If you’re a Republican, you’d better plan to support the recent tax cuts for business, increased spending for the military, construction of a border wall, and cuts to entitlement spending. Your failure to support any of those positions could be used by a true Republican believer to paint you as a Democrat in sheep’s clothing.
If you sign up for the Democratic party, but happen to believe that entitlement programs could be managed more efficiently, you’re likely to be hounded out of the party, because, to faithful Democrats, you appear to be calling for reduced entitlement spending. You’re not allowed to tinker with the cluster. All Democratic issues must be embraced.
And if you sign up for the Republican party, but happen to believe that military programs could be managed more efficiently, you’re likely to be hounded out of the party, because, to the faithful Republicans, you appear to be calling for reduced military spending. You’re not allowed to tinker with the cluster. All Republican issues must be embraced.
Okay. Maybe I’m exaggerating when I say that you’ll be hounded out of either party, but your pragmatic focus would make it unlikely that the hierarchy of either party would support your candidacy, if you chose to run for office.
So there’s no room in either party for reflection and rational thought. Once the cluster of issues has been adopted, you have to support them all.
Trouble is, it seems to take a party to win an election. How, then, do we move on to something better?
We do it as individuals: We the People. We say to each other, one individual at a time, that we will only support candidates who refuse to belong to parties. Instead, we look for candidates who promise to examine each issue in a manner aimed at serving their respective districts and the nation as a whole. These Spirited Reasoners are willing to state publicly that the party system will defeat those ends, since loyalty to one’s party may result in serving neither one’s district nor the nation as a whole.
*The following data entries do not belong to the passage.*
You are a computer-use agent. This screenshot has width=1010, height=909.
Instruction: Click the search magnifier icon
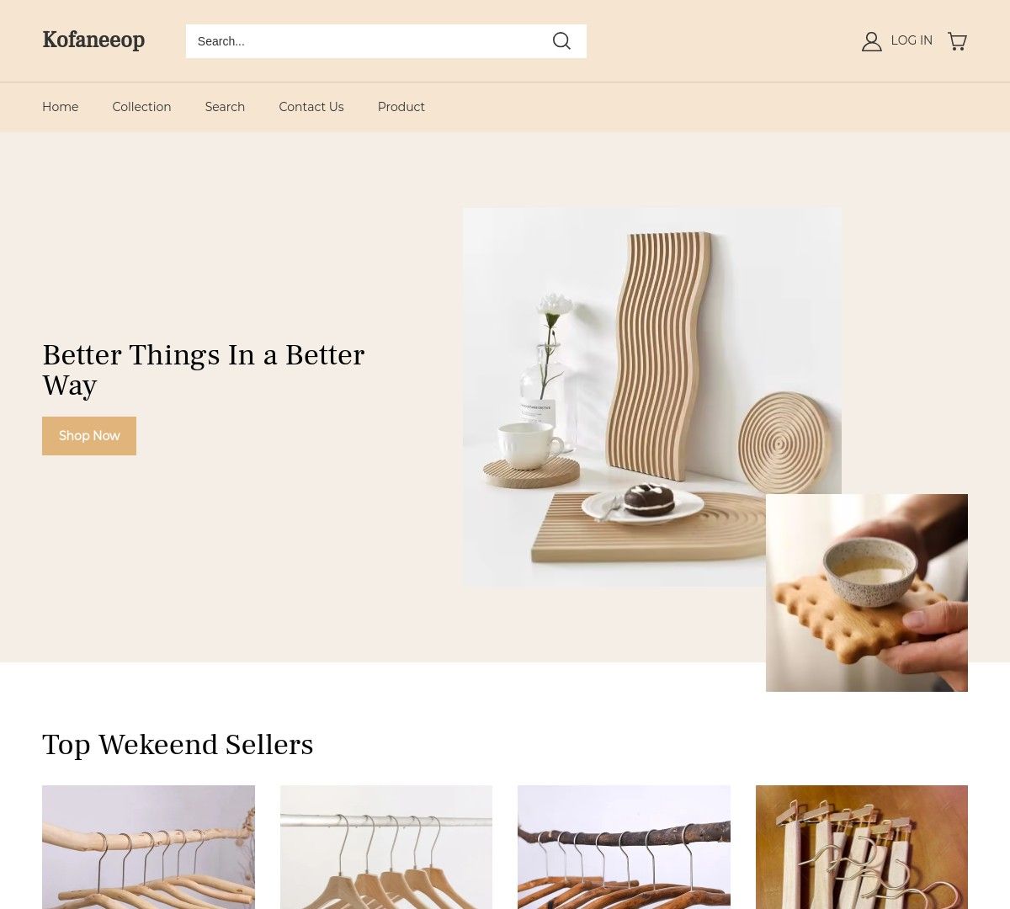(561, 41)
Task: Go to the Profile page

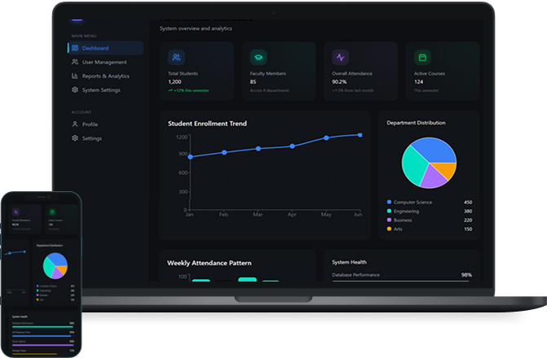Action: 90,124
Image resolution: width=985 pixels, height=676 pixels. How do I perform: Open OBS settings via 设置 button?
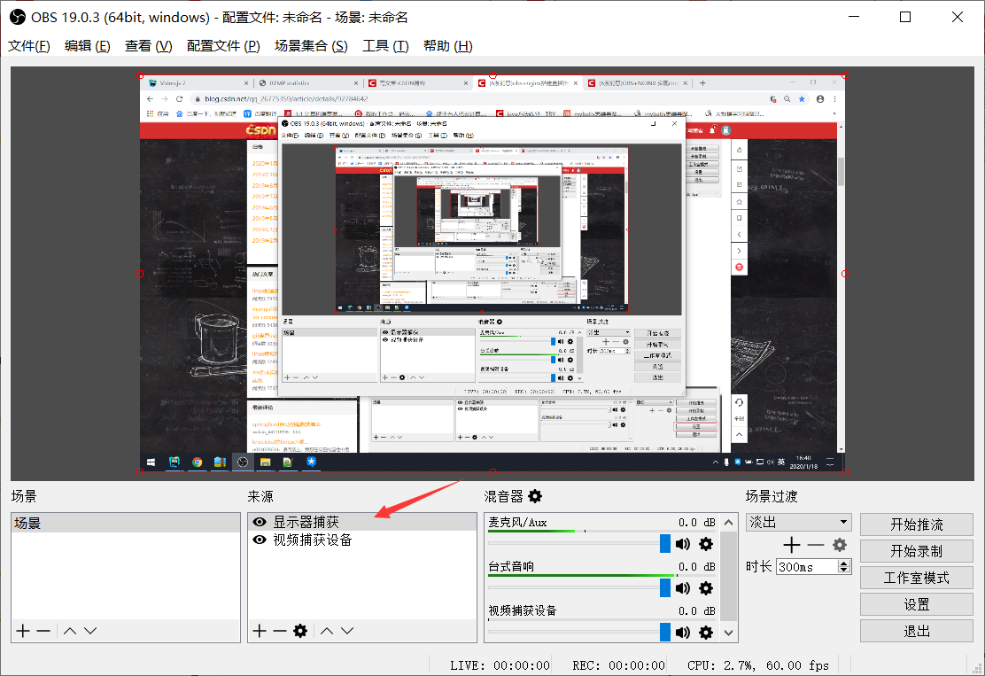[x=917, y=604]
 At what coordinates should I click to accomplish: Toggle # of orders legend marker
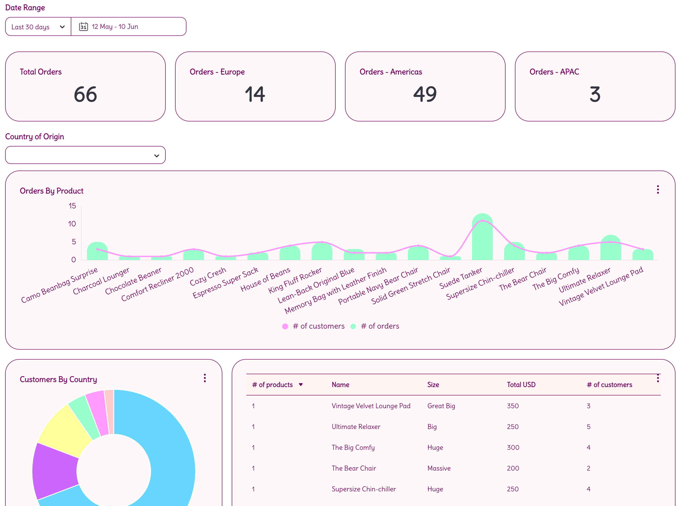(x=353, y=327)
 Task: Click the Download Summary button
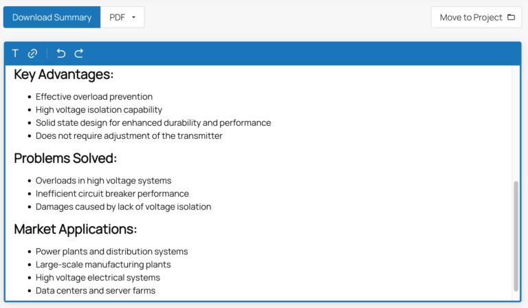[52, 17]
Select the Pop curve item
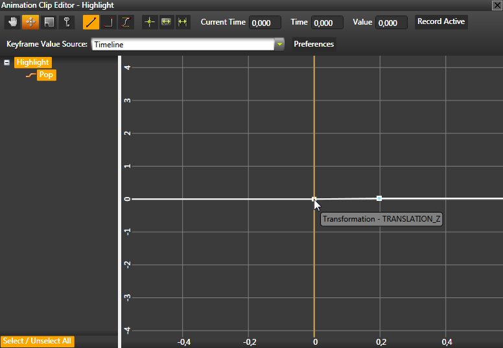 [x=46, y=75]
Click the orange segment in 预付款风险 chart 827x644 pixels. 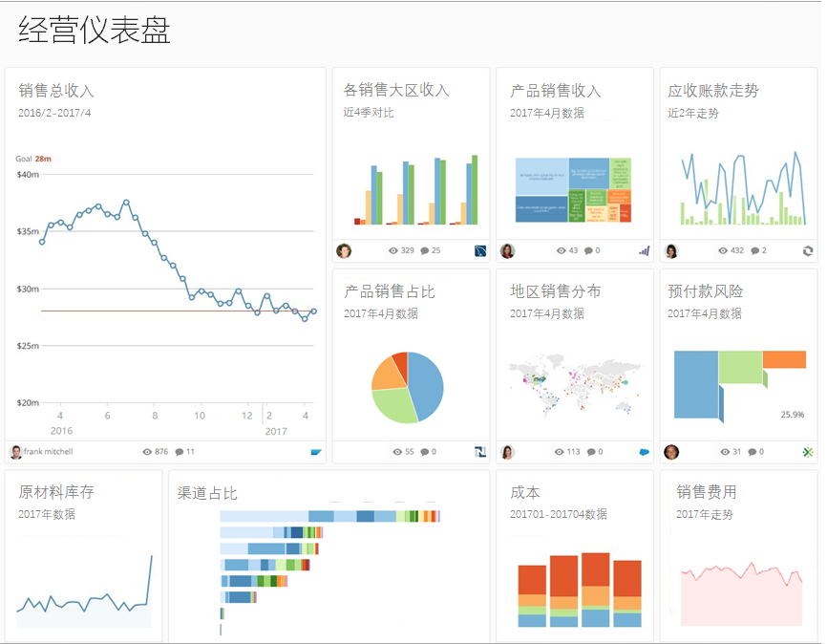(x=784, y=359)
This is something we can only change in the form of a movement. But I’m not advocating massive demonstrations. I’m talking about the kind of movement that caused this nation to shift from being a nation of smokers to a nation of non-smokers, from a nation of one-room schoolhouses to a nation of free public education for all. I believe we have the power to hold our politicians to a (much) higher standard.
A few members of Congress have already been elected without having to resort to party labels. It’s up to us to expand those numbers.